Since the plaintiffs have filed the suit for declaration of their right, so, it is for the plaintiffs to establish before the Court on the basis of credible evidence that it has right in respect of the entire suit land but as already discussed above, the plaintiffs have failed to prove any document to suggest that the plot no.165, khata no.3 of area 3.25 bigha appertaining to khewat no.3 is in the favour of the original plaintiff. Under such circumstances, this Court is of the considered view that as the plaintiffs have failed to prove their case. Whether or not, the defendants succeeded in establishing the settlement by the landlord in favour of the members of the same family, will not confer any right, title or interest in respect of the land concerned with the plaintiffs. Thus by no stretch of imagination, the finding of fact of the learned first appellate court which is the final court of facts can be termed perverse and in the absence of which, there is no scope for this Court in exercise of its power under Section 100 of Code of Civil Procedure to interfere with such finding of fact by the learned trial court.
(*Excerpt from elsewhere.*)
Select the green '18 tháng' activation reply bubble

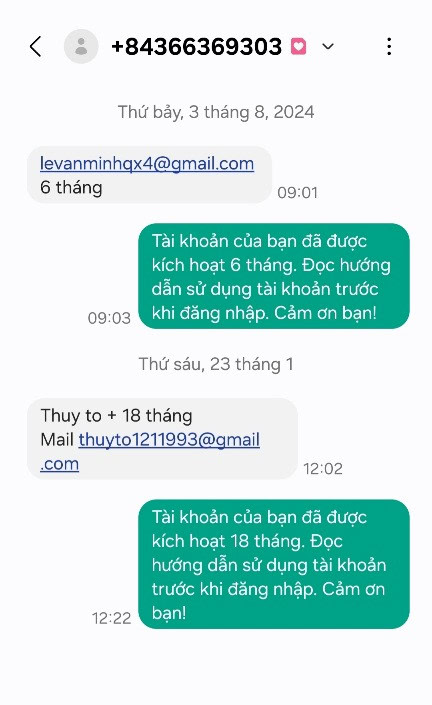274,564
Hence, the second substantial question of law is answered in the affirmative. 16. In view of the discussions made above, this Court is of the considered view that there is no merit in this appeal. 17. Accordingly, this appeal is dismissed ex-parte but under the circumstances without any costs. 18. Let a copy of this Judgment along with the Lower Court Records be sent back to the court concerned forthwith.